One of the most famous contemporary consumer boycotts was of grapes organized by people wanting better wages and working conditions for migrant farm workers. The vineyard owners probably regarded the resulting lower sales as a stick. Of course, we know from behavioral economics that a dollar coded as a loss is psychologically larger than a dollar coded as a gain. When the vineyard owners gave in and paid higher wages, it was not voluntary.
A more significant boycott (or an equivalent sit-in) was that of Blacks who sat at lunch counters demanding to be served. There purchase might be called a carrot, but it was not seen as such by the store owners. It was coded as a stick and one that was resisted strenuously with the help of the police in some cities. When the store owners finally gave in, it was hardly voluntary.
A second example of a claimed carrot is when a firm improves its present environmental impact in anticipation of a future governmental regulation. It is hard to see this as fundamentally voluntary.
A third example is the trading of carbon units. This is advertised as a market solution to environmental problems. Most everyone regards market actions as voluntary and the results as desirable. But, why do these units have value? Either there is a cap on emissions in place and the firm does not already own enough units, or the firms expect caps to soon be in place. A cap is a form of ownership right. Any use of the environment for waste beyond the cap is owned by the public (make that the environmental interests within the broader pubic). The public may choose to sell some its allocation, but that depends on the rules for group action and those with high values don’t want to sell. To own is to have a stick that prevents non-owners from using the resource. The big issue that has not had enough attention is why the public accepted such a low cap allowing polluters to own a great deal of the resource. This question somehow gets lost in the celebration of voluntary market solutions. There is no market without a prior allocation of ownership sticks. In the words of Warren Samuels, a market is an arena of mutual coercion.
A fourth example are the subsidies available for some kinds of environmental practices and energy conservation such as those for hybrid cars and ethanol. This is truly a carrot, but one financed by taxpayers. And not all are willing participants—some prefer lower taxes to environmental improvement—some much for complete voluntary action.

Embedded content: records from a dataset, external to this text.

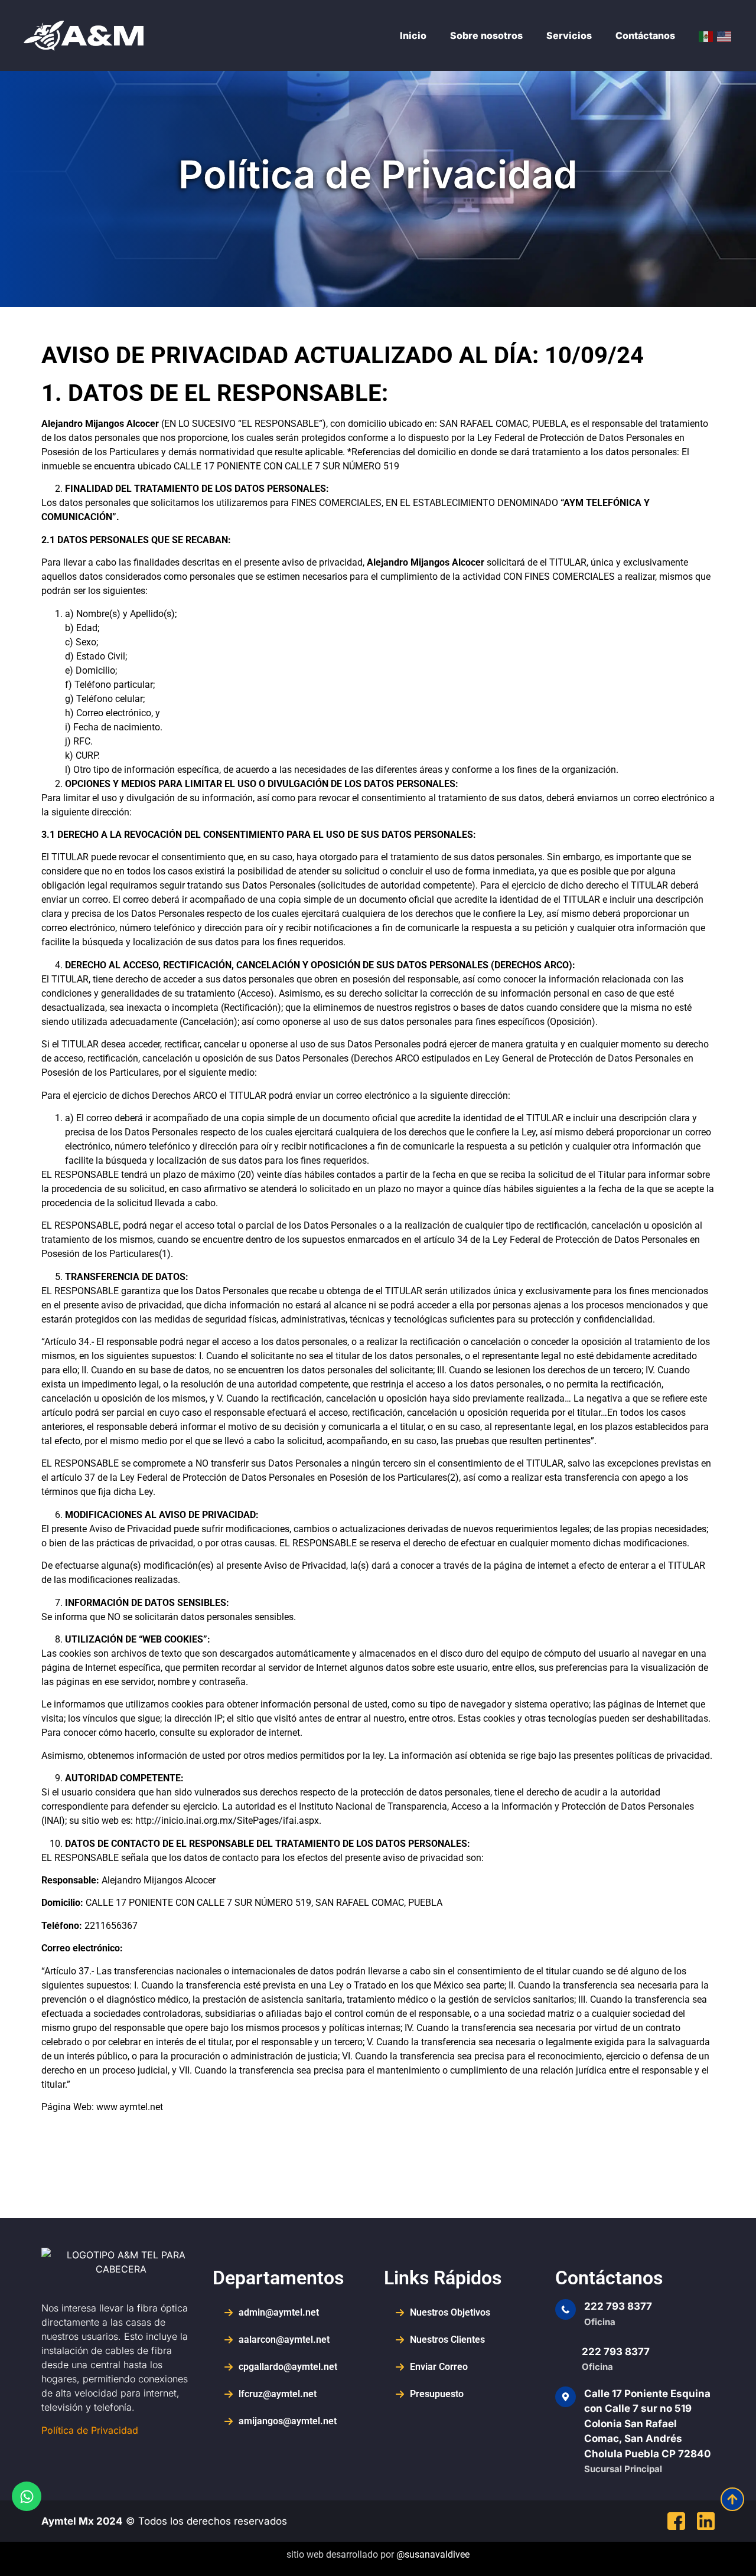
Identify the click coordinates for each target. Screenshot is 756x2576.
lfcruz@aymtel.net (278, 2393)
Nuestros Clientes (447, 2339)
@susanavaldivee (433, 2554)
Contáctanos (645, 35)
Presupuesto (437, 2393)
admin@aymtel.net (279, 2312)
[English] (724, 35)
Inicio (413, 35)
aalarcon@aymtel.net (284, 2339)
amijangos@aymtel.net (288, 2421)
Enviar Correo (439, 2366)
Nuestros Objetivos (450, 2312)
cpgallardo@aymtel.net (288, 2366)
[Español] (706, 35)
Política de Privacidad (89, 2430)
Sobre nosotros (486, 35)
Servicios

Another example of voluntary carrots is the preference of the owners and CEOs of corporations. Some just spend the firm’s money on environmental improvement because they think it is the right thing to do—even if it did not bring new or more loyal customers. This is truly deserving of the term “voluntary.” It may be the same thing as when the CEO spends the firm’s money on the local symphony orchestra because a spouse likes classical music. This may explain the U.S. Postal Service sponsoring a team in the Tour de France—hardly the best return on its advertising dollar. Some of the stockholders of these beneficent CEO’s may not be volunteering their support, but merely going along with the separation of ownership and control in big corporations.
What is the point? It would be a mistake for environmentalists to be taken in by the myth of markets and voluntarism. The need for a well funded and authorized EPA will not disappear any time soon. I doubt that the big carbon emitters such as the coal burning electric utilities are going to volunteer to reduce emissions. I have not seen them pressuring the government to endorse the Kyoto Protocol. I read the other day that the State of North Carolina was suing the TVA because its coal burning generating plants were dumping into air reaching North Carolina. Maybe TVA customers will want to pay more for electricity and pressure TVA management to reduce emissions for the health of North Carolinians. None of us should hold their breath.
This is not to take anything away from firms such as the Interface Carpet Corporation and its CEO (and owner) Ray Anderson who has reduced its emissions of harmful chemical. Or of the pizza shop owner who has redirected the heat of its ovens to heat water.